National News Roundup
The Carnegie Corporation of New York has created a new task force on the education of young adolescents, with the goal of developing plans for the restructuring of education in the middle grades.
"The traditional junior high school has failed as an institution to meet the unique and critical needs of young adolescents," said David Hamburg, president of the corporation. "The enormous opportunity for intellectual and personal development dur6ing early adolescence is simply wasted for millions of American youngsters."
The task force is part of the corporation's Council on Adolescent Development. It will examine all aspects of middle-grades education, including school organization and classroom practices, curriculum, health and counseling services, relations between schools and families, and school-community linkages.

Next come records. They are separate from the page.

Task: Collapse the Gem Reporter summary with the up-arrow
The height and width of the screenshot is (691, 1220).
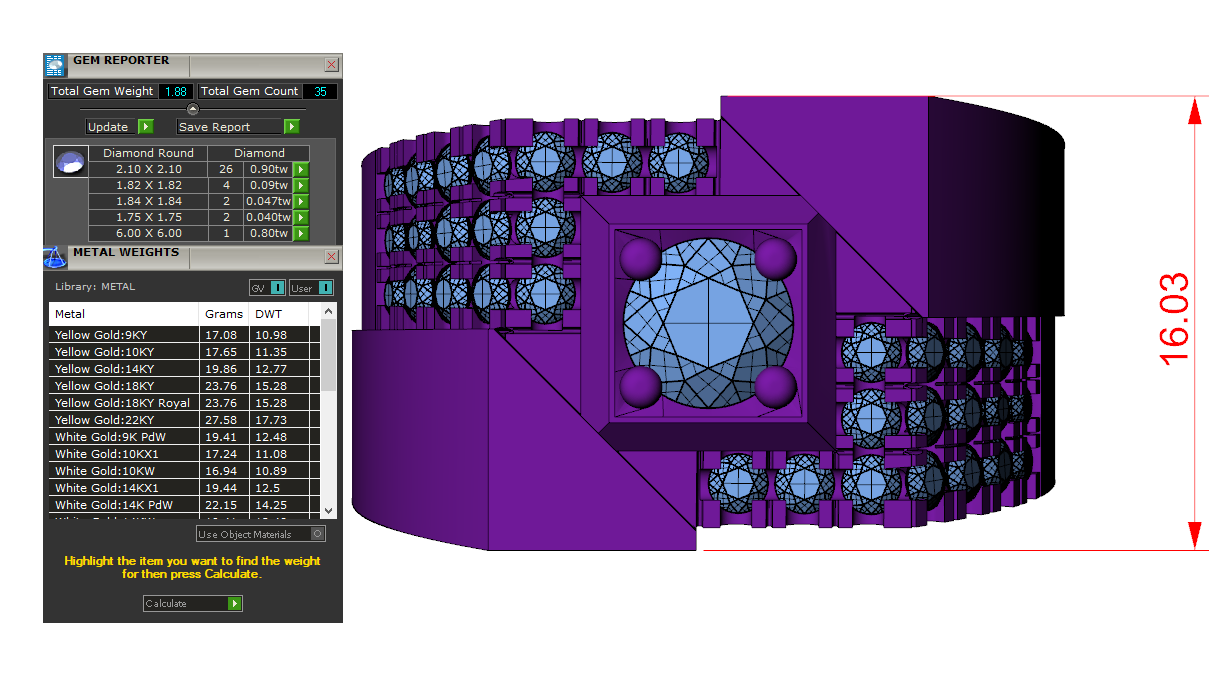Action: click(193, 109)
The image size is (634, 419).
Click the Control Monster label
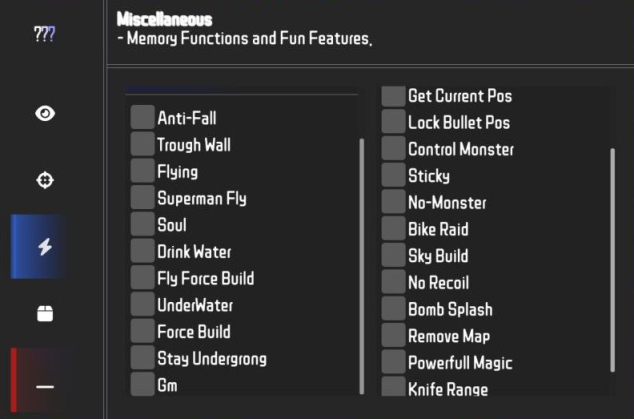tap(461, 149)
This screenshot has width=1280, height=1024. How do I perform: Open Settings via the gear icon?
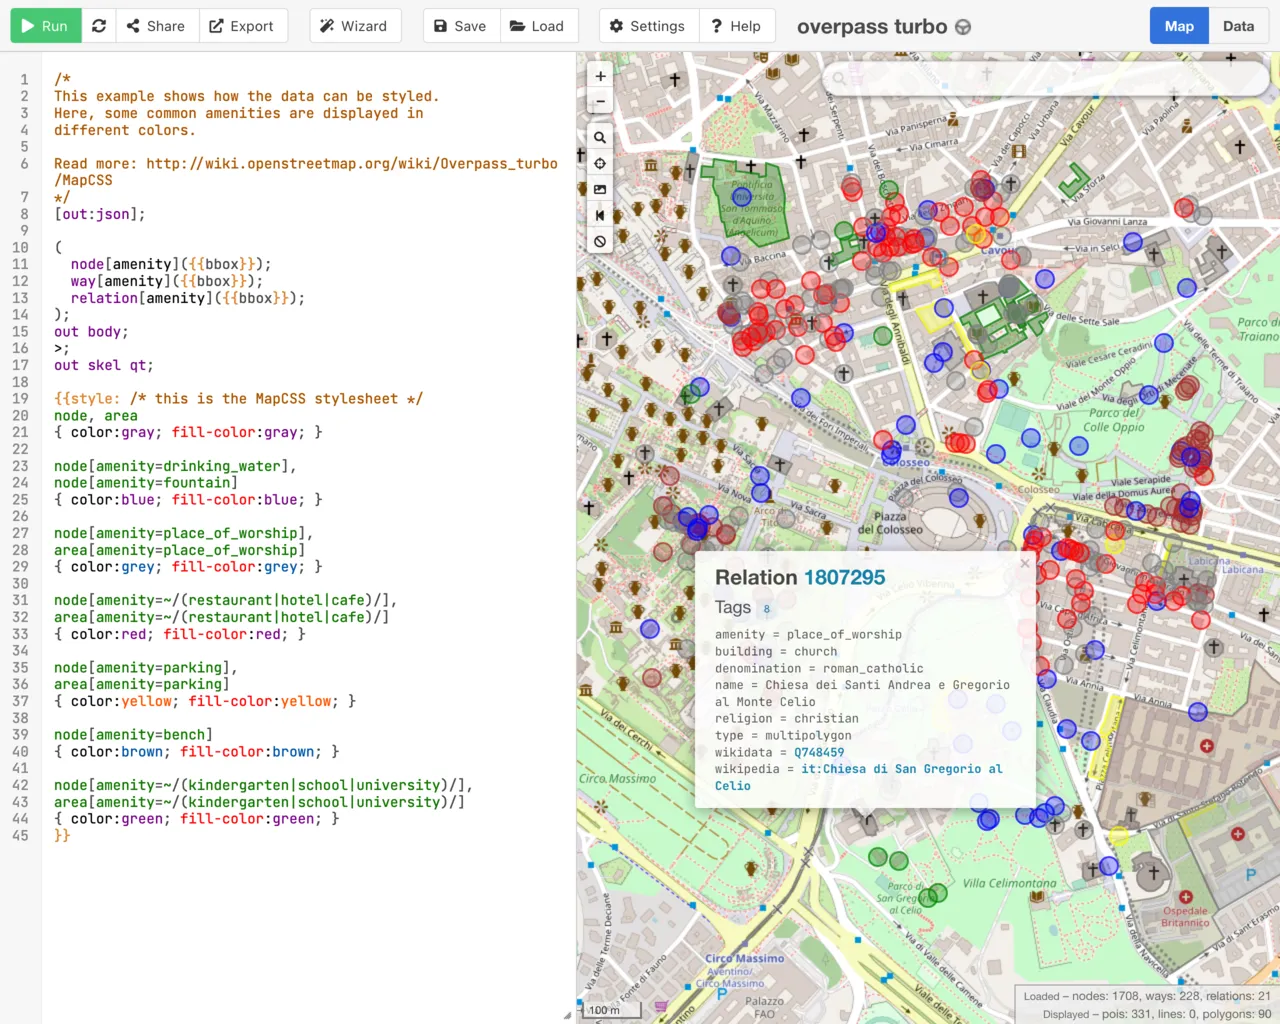point(648,26)
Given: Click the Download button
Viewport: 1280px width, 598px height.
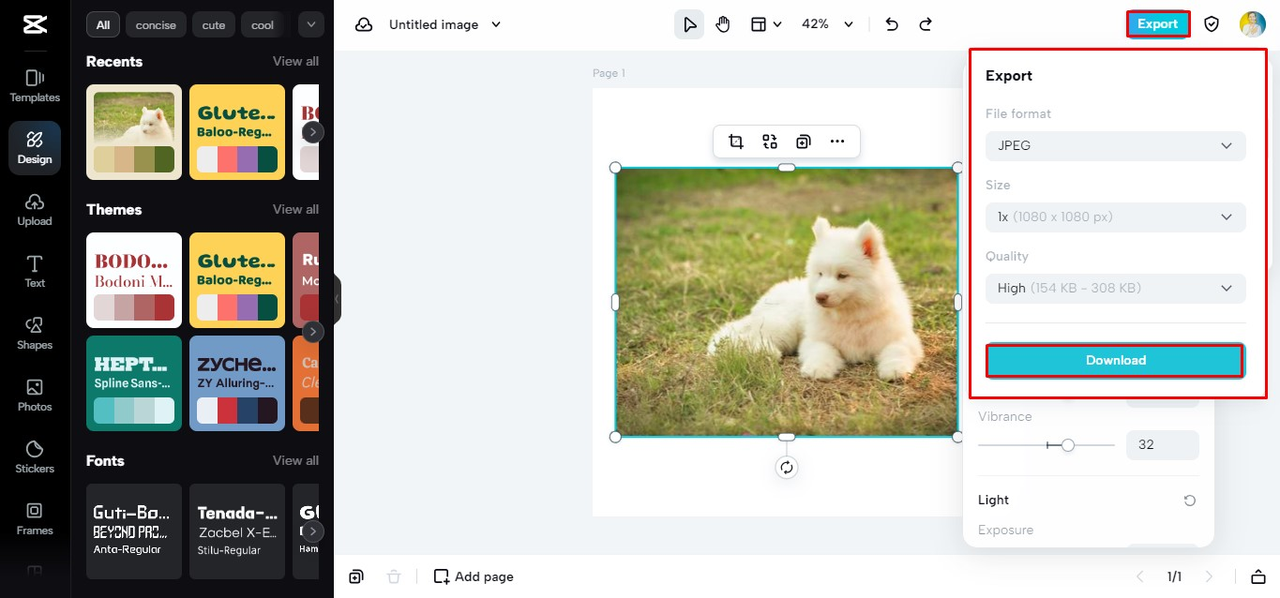Looking at the screenshot, I should pyautogui.click(x=1115, y=360).
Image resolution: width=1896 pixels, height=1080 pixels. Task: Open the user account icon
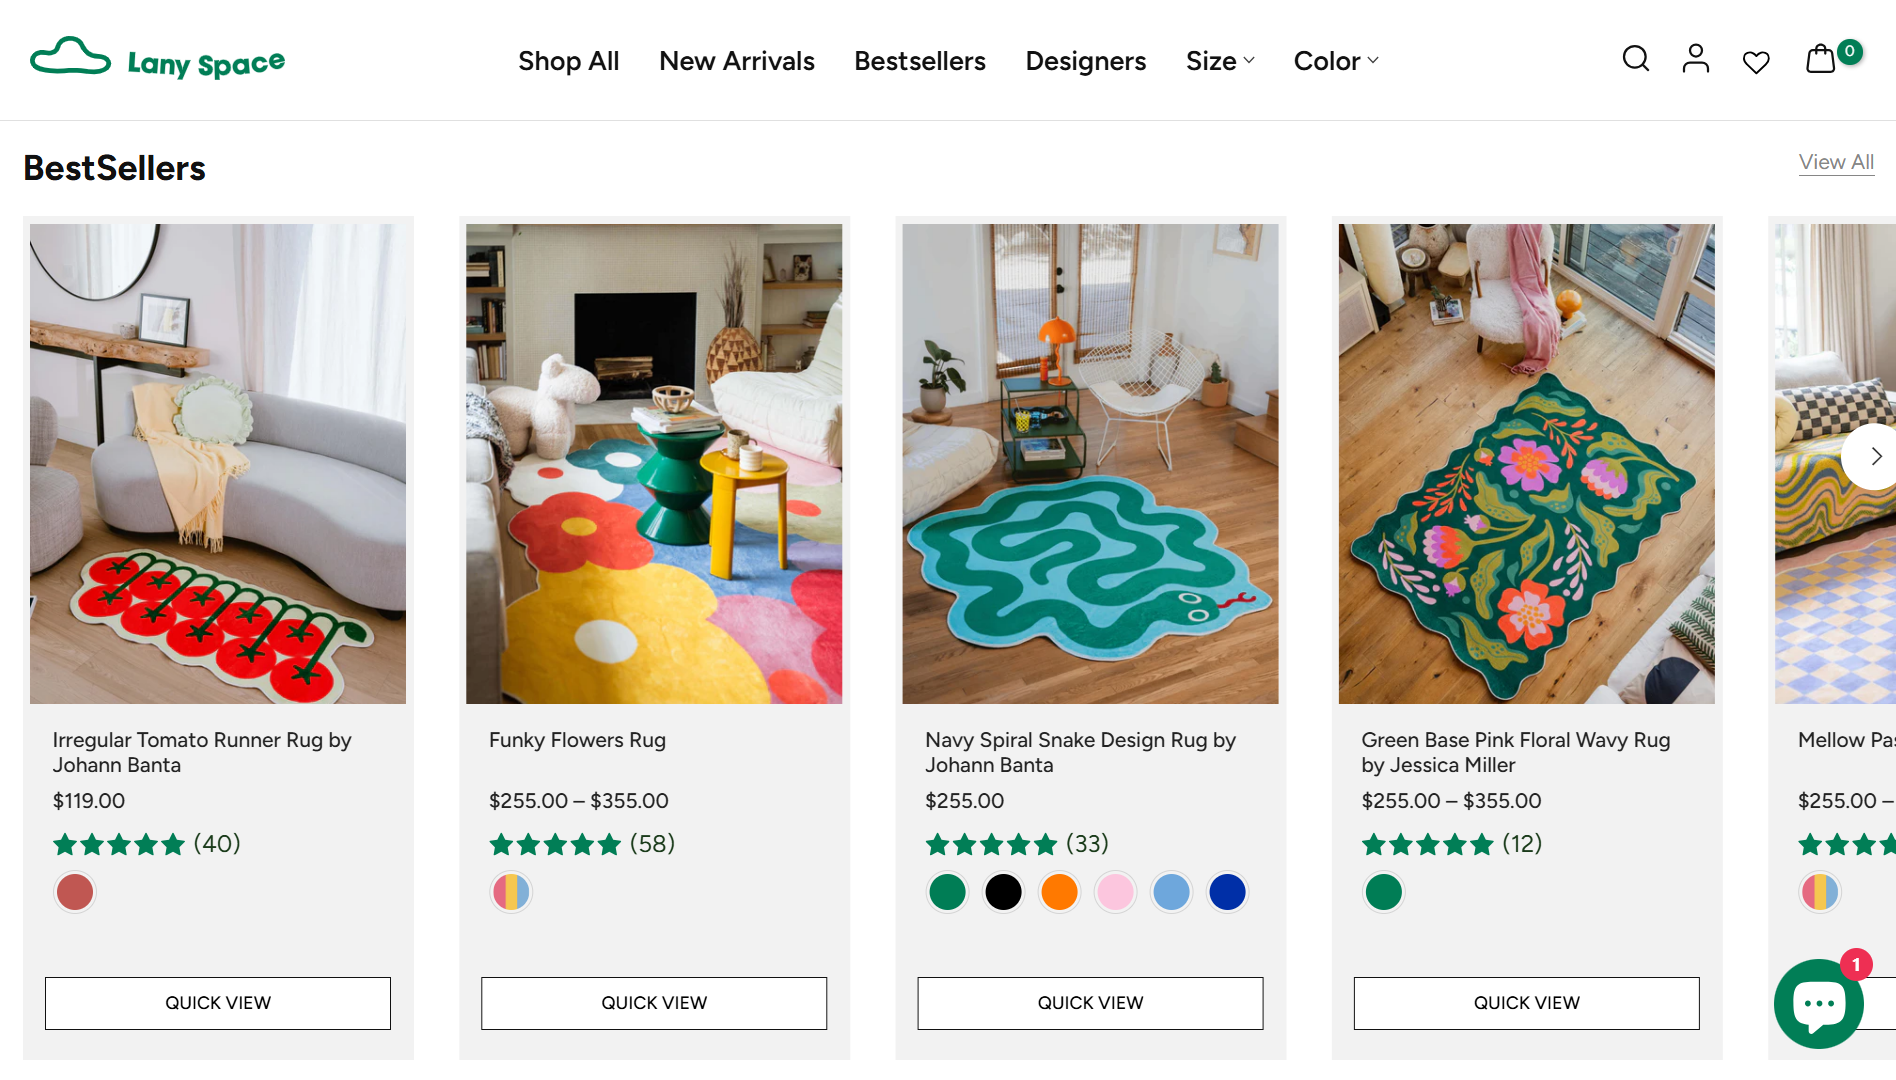click(x=1695, y=59)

David W. Hornbeck, former Maryland superintendent of education, will chair the panel, whose 17 other members include national leaders from education, government, health, journalism, and youth services. The task force will issue its final report next June.
Private trade and technical schools will have to work to improve services for at-risk students, under new standards for accreditation prepared by the National Association of Trade and Technical Schools.
The standards require schools that enroll a significant number of "ability to benefit" students--those admitted without a high-school diploma or General Educational Development certificate--to offer special training assistance, personal counseling, and job-placement support.
The standards also require such students to participate in a screening process that includes a third-party review and appropriate testing.